19/11/19

LA CASA INCENDIADA

Me llamo Fernando Saldaña y soy cuentacuentos, pero no siempre me he dedicado a este oficio. Hasta hace unos años era investigador privado, un trabajo aburrido en el que, a veces, pasan cosas extraordinarias. El caso que os voy a contar es uno de esos.

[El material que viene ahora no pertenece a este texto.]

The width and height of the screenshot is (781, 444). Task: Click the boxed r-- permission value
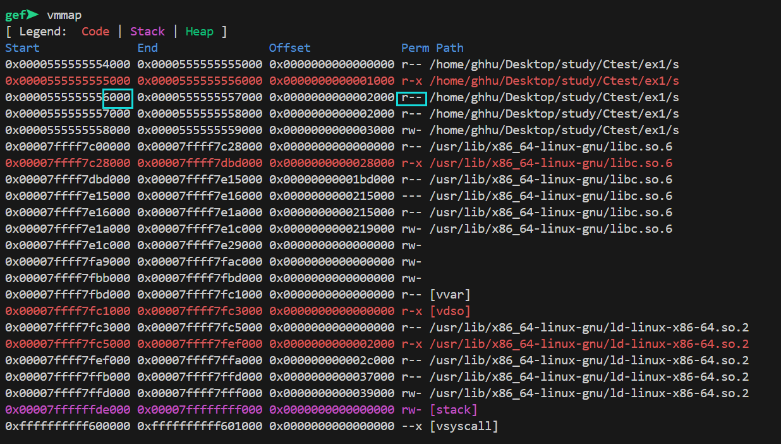[412, 97]
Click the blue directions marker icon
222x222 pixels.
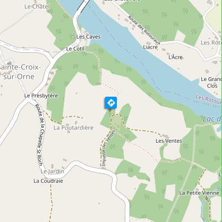pyautogui.click(x=111, y=103)
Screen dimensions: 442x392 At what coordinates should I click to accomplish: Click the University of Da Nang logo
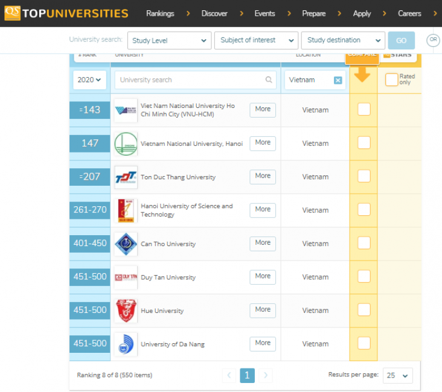pos(126,344)
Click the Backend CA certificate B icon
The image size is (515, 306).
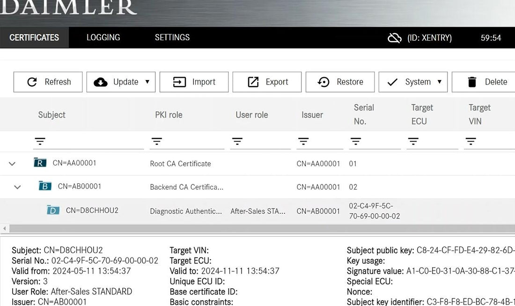(45, 186)
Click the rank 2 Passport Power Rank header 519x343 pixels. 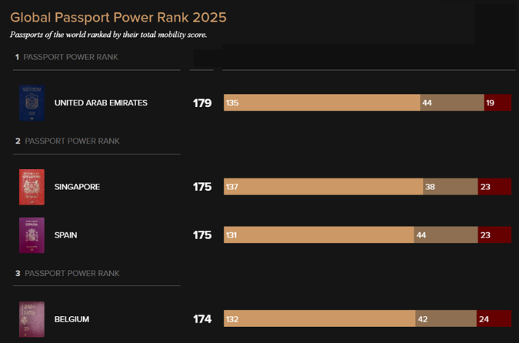pos(68,142)
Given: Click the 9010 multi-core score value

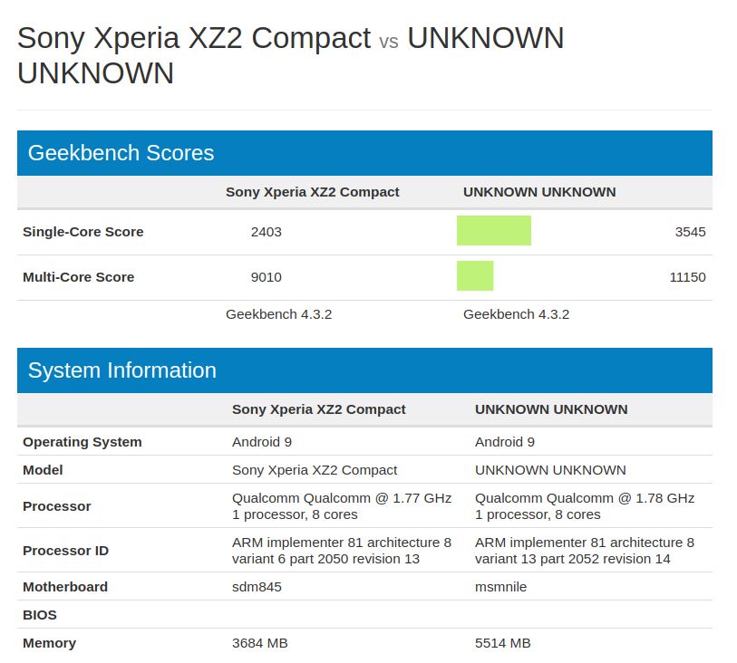Looking at the screenshot, I should (x=266, y=277).
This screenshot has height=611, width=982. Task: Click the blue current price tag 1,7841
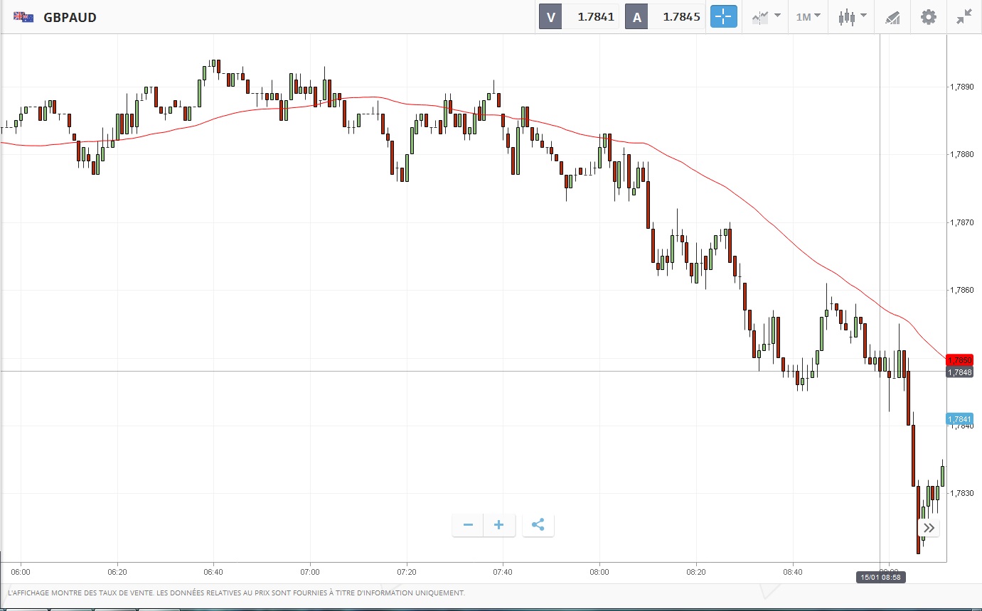(959, 419)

Durante algún tiempo quise contar historias de miedo a los alumnos de 5º y 6º, pero aquello que narraba les provocaba cierta frustración. ¡No ha dado miedo!, me decían. Porque los sustos son sustos, pero el miedo, el auténtico miedo, es otra cosa, otro sentimiento.
Así nació La Casa Incendiada, con menos sustos, con una especie de terror psicológico que hace que duela el silencio en la sala.
Un misterio sin resolver, unos cuadros que recuerdan cómo murieron los protagonistas. Unas apariciones indeseables... Y algo de magia. poca, que la magia está en la palabra, en el rico vocabulario, en el gesto. La magia está en La Casa incendiada.



Uno de los espectáculos que más alegrías me ha dado. Por la reacción del público. Por el silencio cómplice que genera. Porque lo recuerdan muichos años después.